Ini­tially planned to en­ter the South African mar­ket in Oc­to­ber next year, Pil­lay said that the tim­ing would de­pend on when sup­pli­ers reg­is­ter the fixed-dose-com­bi­na­tion (FDC) ver­sion with the Medicines Con­trol Coun­cil.

“Dur­ing this con­fer­ence, I’ve been meet­ing all the sup­pli­ers to find out when they will reg­is­ter. We think that def­i­nitely two, most likely three, will reg­is­ter this year and if they reg­is­ter we can start ear­lier,” he said.

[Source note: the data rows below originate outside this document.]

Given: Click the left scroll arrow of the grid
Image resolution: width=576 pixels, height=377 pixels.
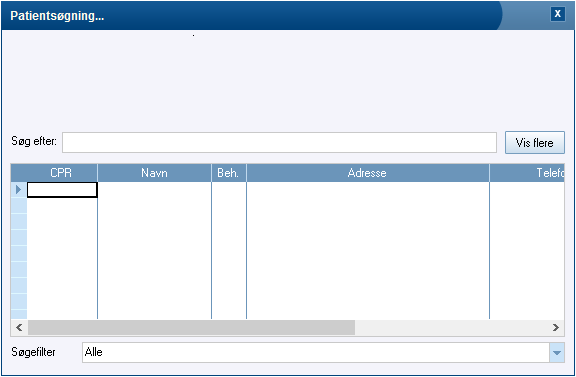Looking at the screenshot, I should pyautogui.click(x=19, y=327).
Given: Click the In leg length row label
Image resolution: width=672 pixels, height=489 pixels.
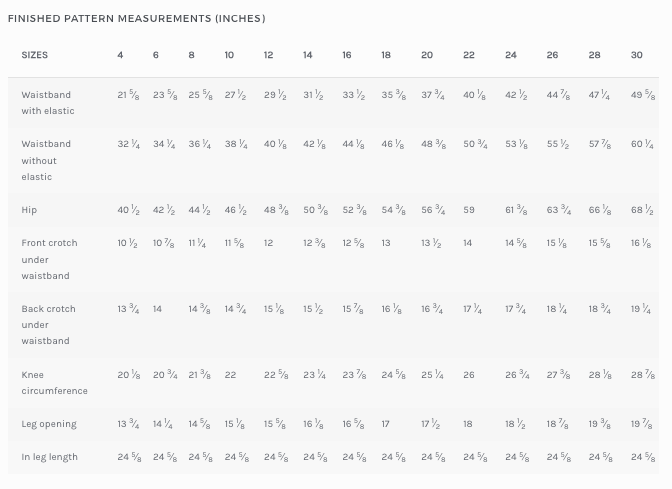Looking at the screenshot, I should click(49, 457).
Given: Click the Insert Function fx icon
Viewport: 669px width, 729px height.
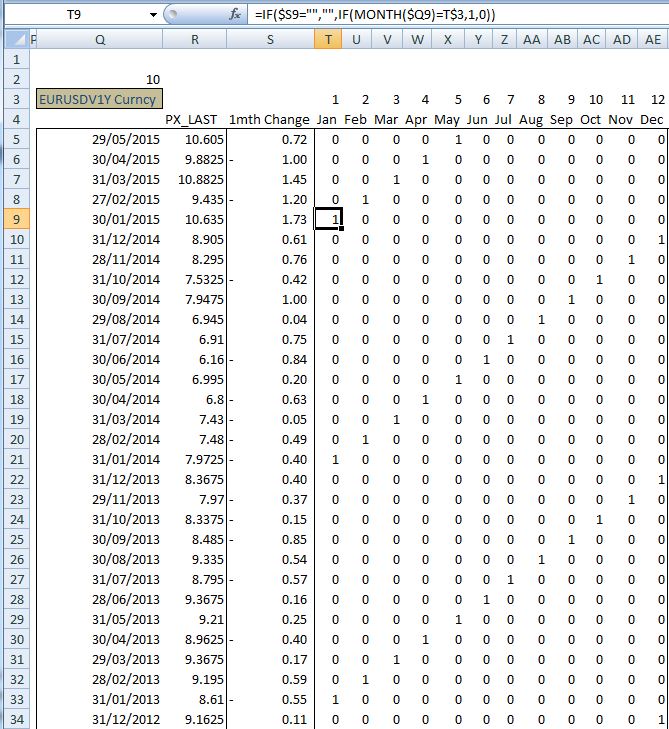Looking at the screenshot, I should [236, 15].
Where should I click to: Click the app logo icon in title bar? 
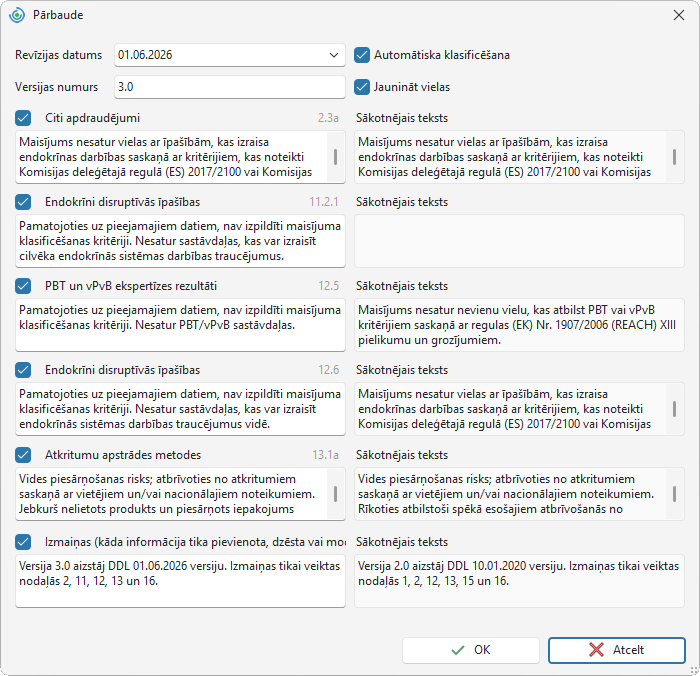coord(17,15)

ARV ther­apy re­quires tak­ing three drugs a day, ev­ery day, for life, but treat­ment is made eas­ier when all the drugs are com­bined into one pill – an FDC.

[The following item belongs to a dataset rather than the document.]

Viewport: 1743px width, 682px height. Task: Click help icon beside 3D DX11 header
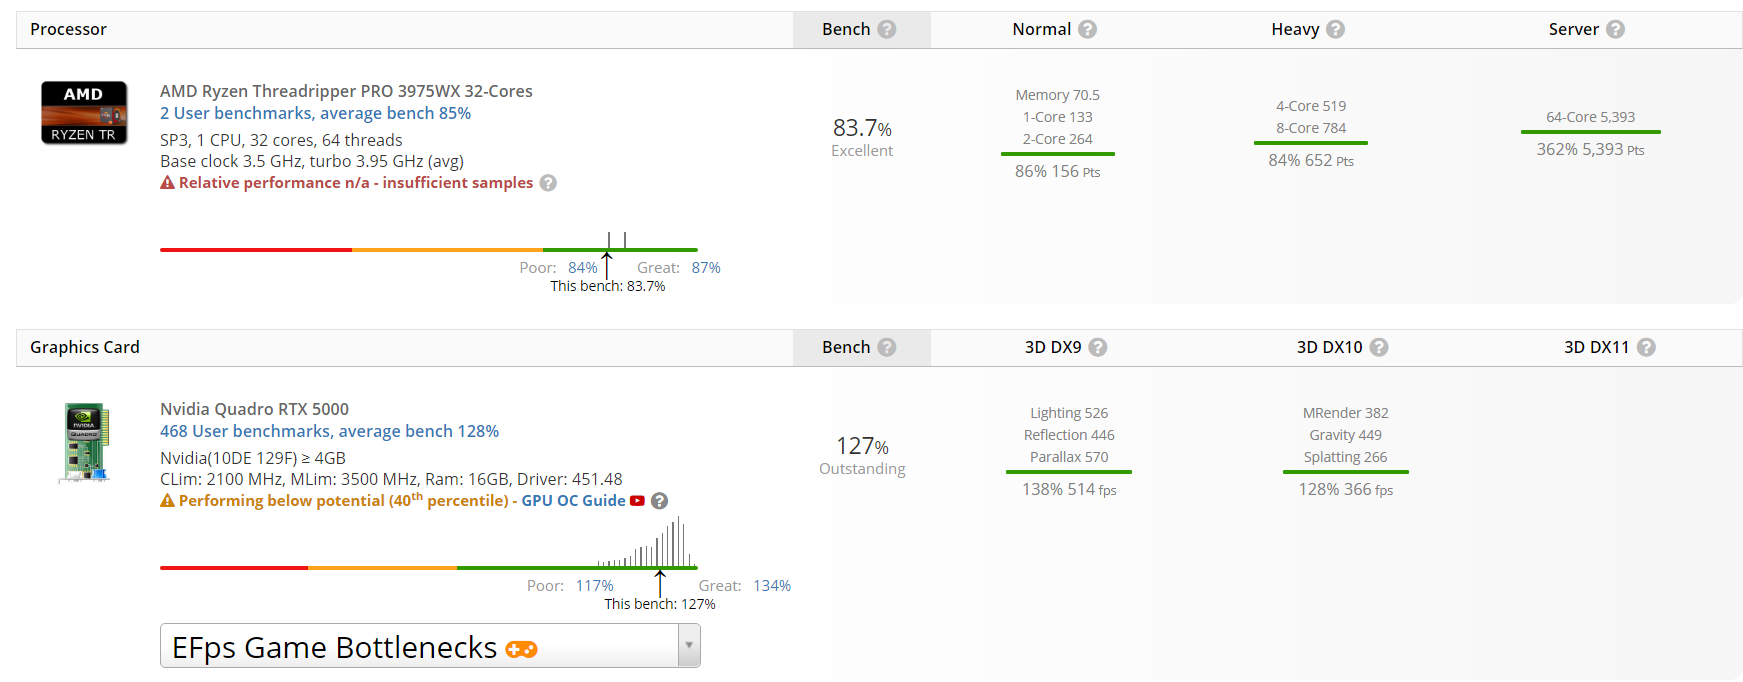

He said that cur­rent treat­ment based on the drug efavirenz had side-ef­fects that can be se­vere and make the med­i­ca­tion dif­fi­cult to take for pa­tients. These in­cluded men­tal health and liver prob­lems.

Do­lute­gravir’s side-ef­fects are milder and much less com­mon and could make tak­ing treat­ment for life much eas­ier.

Ac­cord­ing to a Jan­uary pa­per pub­lished in the South African Med­i­cal Jour­nal, a do­lute­gravir-based reg­i­men could trans­late into ini­tial cost-sav­ings of 20% of the coun­try’s an­nual ARV bud­get. When vol­umes are met, when the ma­jor­ity of pa­tients have been switched to the reg­i­men, cost sav­ings could reach 50%. Ven­ter said this was largely due to the price of the raw ma­te­ri­als used to man­u­fac­ture the drug. The cost sav­ings are highly sig­nif­i­cant as South Africa runs the largest ARV pro­gramme in the world and spends roughly R10 bil­lion a year on procur­ing the medicines for lo­cal pa­tients. Do­lute­gravir could also solve the coun­try’s ARV-re­sis­tance prob­lem, said Ven­ter.

He said reports in­di­cated that at least 10% of pa­tients on treat­ment had de­vel­oped re­sis­tance to first-line ARVs.

HIV-drug re­sis­tance oc­curs when in­di­vid­u­als do not take their medicines as pre­scribed.